Reproduce all of the data exactly, with no line skipped.

#### Data supplied ####

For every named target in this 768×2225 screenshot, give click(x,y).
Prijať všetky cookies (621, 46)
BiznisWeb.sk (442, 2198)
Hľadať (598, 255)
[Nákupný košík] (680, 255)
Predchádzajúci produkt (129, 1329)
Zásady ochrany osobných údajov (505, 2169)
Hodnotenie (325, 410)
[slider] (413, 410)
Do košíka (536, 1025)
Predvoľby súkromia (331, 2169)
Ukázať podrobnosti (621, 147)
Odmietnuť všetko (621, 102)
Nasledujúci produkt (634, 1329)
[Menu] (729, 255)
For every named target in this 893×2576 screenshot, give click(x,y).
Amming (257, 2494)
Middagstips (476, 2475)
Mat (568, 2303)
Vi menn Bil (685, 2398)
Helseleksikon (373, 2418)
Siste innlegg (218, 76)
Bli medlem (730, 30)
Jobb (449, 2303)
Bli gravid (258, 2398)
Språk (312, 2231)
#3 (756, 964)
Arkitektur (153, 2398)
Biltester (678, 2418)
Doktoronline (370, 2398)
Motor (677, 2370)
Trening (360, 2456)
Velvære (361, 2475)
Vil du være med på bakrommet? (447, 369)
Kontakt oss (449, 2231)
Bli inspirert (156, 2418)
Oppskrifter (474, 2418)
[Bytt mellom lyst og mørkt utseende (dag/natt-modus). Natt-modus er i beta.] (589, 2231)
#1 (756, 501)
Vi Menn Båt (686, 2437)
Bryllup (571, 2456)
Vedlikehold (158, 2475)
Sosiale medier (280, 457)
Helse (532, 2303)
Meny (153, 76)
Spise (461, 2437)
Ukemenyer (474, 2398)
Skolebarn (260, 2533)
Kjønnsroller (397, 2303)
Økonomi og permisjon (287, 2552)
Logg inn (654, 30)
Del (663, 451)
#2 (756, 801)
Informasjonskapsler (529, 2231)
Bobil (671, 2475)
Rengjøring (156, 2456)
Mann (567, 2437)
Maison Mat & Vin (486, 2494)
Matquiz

####

Result for this task:
For every named target in this 768×2225 screenshot, give click(x,y).
Prijať všetky cookies (621, 46)
BiznisWeb.sk (442, 2198)
Hľadať (598, 255)
[Nákupný košík] (680, 255)
Predchádzajúci produkt (129, 1329)
Zásady ochrany osobných údajov (505, 2169)
Hodnotenie (325, 410)
[slider] (413, 410)
Do košíka (536, 1025)
Predvoľby súkromia (331, 2169)
Ukázať podrobnosti (621, 147)
Odmietnuť všetko (621, 102)
Nasledujúci produkt (634, 1329)
[Menu] (729, 255)
For every named target in this 893×2576 screenshot, give click(x,y).
Amming (257, 2494)
Middagstips (476, 2475)
Mat (568, 2303)
Vi menn Bil (685, 2398)
Helseleksikon (373, 2418)
Siste innlegg (218, 76)
Bli medlem (730, 30)
Jobb (449, 2303)
Bli gravid (258, 2398)
Språk (312, 2231)
#3 (756, 964)
Arkitektur (153, 2398)
Biltester (678, 2418)
Doktoronline (370, 2398)
Motor (677, 2370)
Trening (360, 2456)
Velvære (361, 2475)
Vil du være med på bakrommet? (447, 369)
Kontakt oss (449, 2231)
Bli inspirert (156, 2418)
Oppskrifter (474, 2418)
[Bytt mellom lyst og mørkt utseende (dag/natt-modus). Natt-modus er i beta.] (589, 2231)
#1 (756, 501)
Vi Menn Båt (686, 2437)
Bryllup (571, 2456)
Vedlikehold (158, 2475)
Sosiale medier (280, 457)
Helse (532, 2303)
Meny (153, 76)
Spise (461, 2437)
Ukemenyer (474, 2398)
Skolebarn (260, 2533)
Kjønnsroller (397, 2303)
Økonomi og permisjon (287, 2552)
Logg inn (654, 30)
Del (663, 451)
#2 (756, 801)
Informasjonskapsler (529, 2231)
Bobil (671, 2475)
Rengjøring (156, 2456)
Mann (567, 2437)
Maison Mat & Vin (486, 2494)
Matquiz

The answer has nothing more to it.